According to the new scheme, the self-employed can now receive a taxable grant based on their previous earnings over the last three years, worth up to 80 percent of their earnings and capped at 2,500 pounds ($3,000) per month. It will run for a minimum of three months and is open to anyone with trading profits of 50,000 pounds ($61,000) or under. However, the first payments won't be made until June, although they will be backdated to March. Also, it is only open to those with a tax return from 2019, leaving out anyone who has been self-employed for a year or less. 

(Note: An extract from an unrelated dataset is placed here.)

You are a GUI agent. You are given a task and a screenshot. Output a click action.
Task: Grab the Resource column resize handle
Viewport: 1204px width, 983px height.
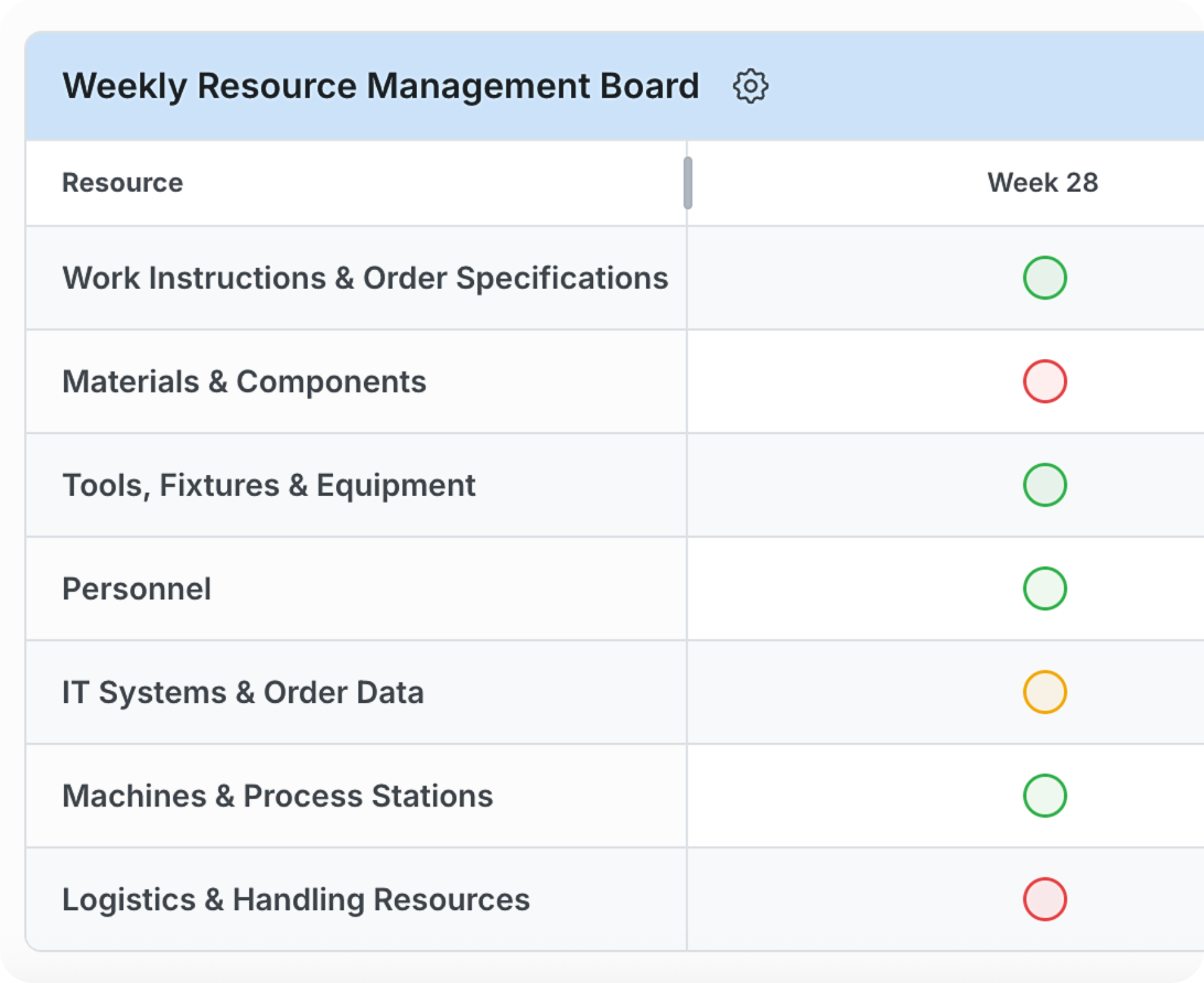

The new measures were announced Thursday by chancellor Rishi Sunak as part of the government's daily coronavirus press briefings. Sunak said that 95 percent of the U.K.'s self-employed workers would be covered by the support package.

The announcement comes less than a week after the British government introduced a scheme to pay 80 percent of wages for employees not working due to the coronavirus, up to 2,500 pounds ($3,000) a month, aimed at preventing companies from laying off their workforce. 

It also comes after many leading creative sector companies, trade bodies and unions called on authorities to offer a similar package for freelancers and the self-employed, who make up a vast bulk of the industry and have seen work — and income — dry up as productions shut down across the country. Previously, such workers were urged to apply for unemployment benefit. 

In separate open letters to the government, directors association Directors U.K. and public service broadcasters — including the BBC and ITV — urged it to offer income protection to freelancers, while actors union Equity launched a petition signed by more than 14,000, including names such as Alan Cumming and Richard E. Grant. 

"The very nature of the freelance community is that they do not have a single anchor employer; they work for the industry as a whole across TV and film, which makes them particularly vulnerable in current circumstances and therefore worthy of government support," wrote the broadcasters, pointing out that freelancers made up 50 percent of those engaged in screen production in an industry now worth more than 100 billion pounds ($117 billion) to the economy.

Last week, a new survey of some 5,600 people by the creative industry union Bectu found almost half of the freelance respondents had already lost money as a result of the coronavirus pandemic.